◆ **INSTRUCTIONS TO FOLLOW**: Recast the data as a JSON list of strings, one per line with blank lines skipped, starting at the line containing "You are a computer-use" and ending at the line containing "(x=277, y=319)", both included. Leave the pictures out.

◆ **RECORDS PROVIDED**:
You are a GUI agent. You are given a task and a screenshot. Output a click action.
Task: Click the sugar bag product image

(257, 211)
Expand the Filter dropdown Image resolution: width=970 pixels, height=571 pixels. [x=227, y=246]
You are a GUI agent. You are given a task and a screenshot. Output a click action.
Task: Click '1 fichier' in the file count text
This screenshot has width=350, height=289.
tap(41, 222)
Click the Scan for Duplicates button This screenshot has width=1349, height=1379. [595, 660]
...
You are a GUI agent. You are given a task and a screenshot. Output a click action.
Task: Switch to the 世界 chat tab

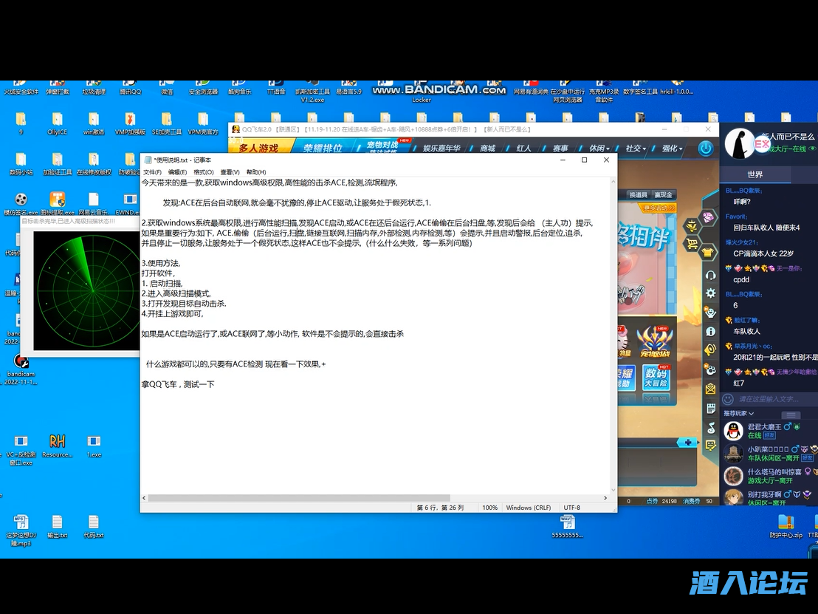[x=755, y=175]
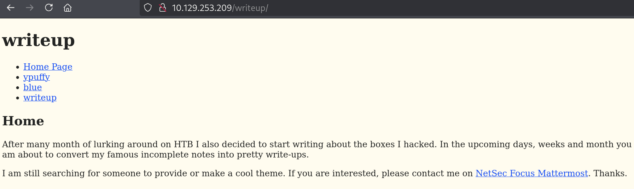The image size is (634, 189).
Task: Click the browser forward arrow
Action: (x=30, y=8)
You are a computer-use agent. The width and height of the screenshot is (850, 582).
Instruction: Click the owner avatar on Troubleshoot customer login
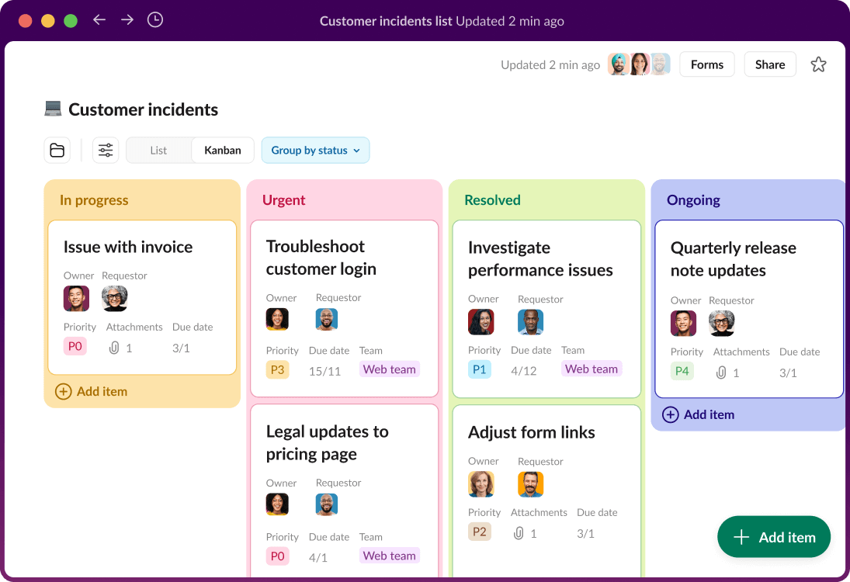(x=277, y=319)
* * *
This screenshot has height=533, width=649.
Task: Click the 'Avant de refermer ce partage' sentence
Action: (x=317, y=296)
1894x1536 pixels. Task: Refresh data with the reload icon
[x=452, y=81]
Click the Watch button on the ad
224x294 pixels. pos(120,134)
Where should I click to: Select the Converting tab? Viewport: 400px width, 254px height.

◆ **RIGHT ANSWER**:
[
  "You are a computer-use agent. The width and height of the screenshot is (850, 582).",
  "Instruction: Click the owner avatar on Troubleshoot customer login",
  "(x=277, y=319)"
]